Ausgewählter Abschnitt ▸
50 Jahre nach ihrem Tod
Auf den Spuren von Ingeborg Bachmann in Rom

Foto der österreichischen Schriftstellerin Ingeborg Bachmann
Die österreichische Schriftstellerin, Mitglied der „Gruppe 47“, verfaßte u.a. den Gedichtband Die gestundete Zeit, die Essays Das dreißigste Jahr. Sie starb nach einem Brand 47jährig in Rom. | Foto (Detail): picture-alliance / dpa

Ingeborg Bachmann ist ein Name, der süß und fern klingt. Ein märchenhafter Name, in dem ein Seufzer steckt – das -ch, das ich unsauber ausspreche, nachdem mein Deutsch infolge von Jahren ohne Übung an Sicherheit verloren hat –, außerdem der Schwung der beiden abschließenden -n, und das I am Beginn, das den Namen an einen fixen Drehpunkt bindet, wie der Mast einer kleinen Fahne, die im Wind weht und flattert.

Von Ilaria Gaspari

Foto der österreichischen Schriftstellerin Ingeborg Bachmann © Foto (Detail):  picture-alliance / dpa Ingeborg Bachmann Foto (Detail): picture-alliance / dpa
Es ist der Wind, an den mich ihr Name denken lässt, und an den Wind denke ich, wenn ich sie auf Fotos betrachte. Obwohl sie ihre ganz eigene Gemessenheit hat; vielleicht wegen ihrer Haare, ein blonder Bubikopf, der auf manchen Fotos etwas länger ist, immer glänzend und akkurat. Aber der Wind zeigt sich in ihren Augen, in ihren unruhigen Händen. In ihrem flüchtigen und unverdrossenen Lächeln, in ihrer Ausstrahlung, die etwas Listiges, Kindliches an sich hat. Und vielleicht auch in den Informationen, die wir aktuell über sie haben, während wir darauf warten, dass die Sammlung ihrer persönlichen Schriftstücke (die von den Erben vor kurzem, bereits vor Ablauf der 2025 endenden Sperre, geöffnet wurde) nach und nach die Mysterien um sie aufklärt.

Faszinierend und ungreifbar

Im Moment ist es, als ob sich ein Zauber über sie gelegt hätte. Man erkennt diejenigen, die ihre Gedichte, ihre Erzählungen, ihren vollendeten Roman und die Bruchstücke der unvollendet gebliebenen Werke, ihre Aufsätze oder auch einfach ihre Lebensgeschichte gelesen haben, an der Art, wie sie darüber sprechen. Man erkennt diejenigen, die ihre spitze und verspielte Feder liebten, wie auch die Leichtigkeit, mit der sie die abstraktesten und scharfsinnigsten Gedanken zwischen Objekten des alltäglichen Lebens einreihte, ein Handtuch auf dem Kopf nach dem Haarewaschen, die rutschenden Strümpfe, der Lärm der Arbeiter, die das Dach reparieren, die Kaffeekanne auf dem Herd. Man erkennt sie, denn sie sprechen wie Verliebte über sie; ich weiß das, denn ich mache dasselbe. Es ist bizarr, bei anderen Autorinnen und Autoren passiert mir das nicht. Auch wenn ich genau weiß, dass die Liebe zu jemandes schriftstellerischem Werk einer grenzenlosen Zärtlichkeit für Gedanken gleicht, deren Quelle zugleich opak und transparent bleibt; wenn es um Ingeborg Bachmann geht, ist es, als ob sich dem Gefühl der Zärtlichkeit, der Bewunderung und des Mitgefühls, das ich beim Lesen geliebter Texte immer empfinde, zusätzlich eine fast schmerzhafte Sehnsucht beimengen würde.

Bereitgestellte Daten ▸
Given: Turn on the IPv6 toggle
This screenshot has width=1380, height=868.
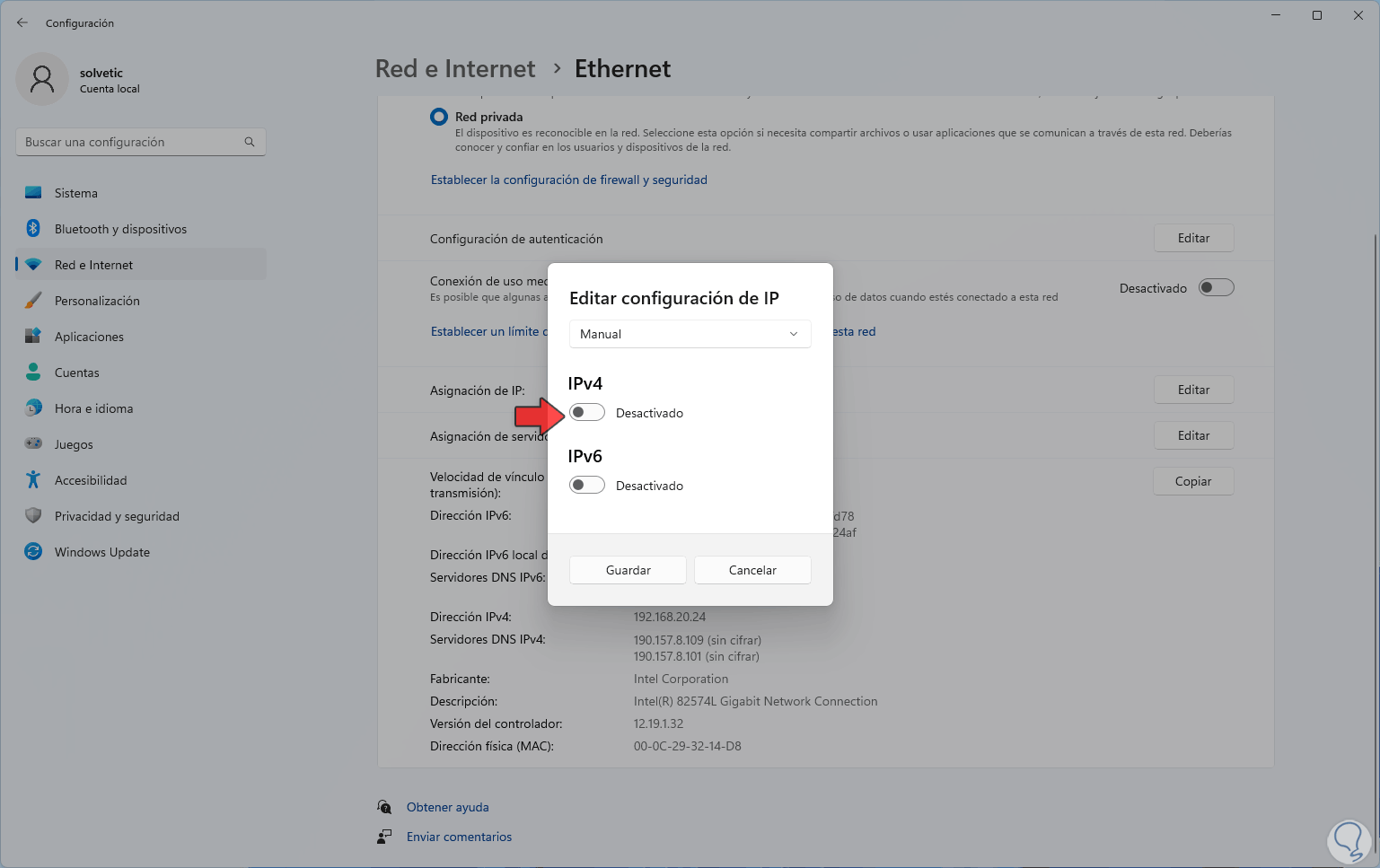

Teile der Übung ▸
1) Schreiben Sie aus dem ausgewählten Abschnitt über Ingeborg Bachmann den Teil ab, der mit den Worten „Ingeborg Bachmann ist“ beginnt und mit „weht und flattert.“ endet.
2) Nennen Sie den Titel des Gedichtbands, den der ausgewählte Abschnitt über Ingeborg Bachmann erwähnt.

Ergebnisse der Übung ▸
1)
Ingeborg Bachmann ist ein Name, der süß und fern klingt. Ein märchenhafter Name, in dem ein Seufzer steckt – das -ch, das ich unsauber ausspreche, nachdem mein Deutsch infolge von Jahren ohne Übung an Sicherheit verloren hat –, außerdem der Schwung der beiden abschließenden -n, und das I am Beginn, das den Namen an einen fixen Drehpunkt bindet, wie der Mast einer kleinen Fahne, die im Wind weht und flattert.

2) Die gestundete Zeit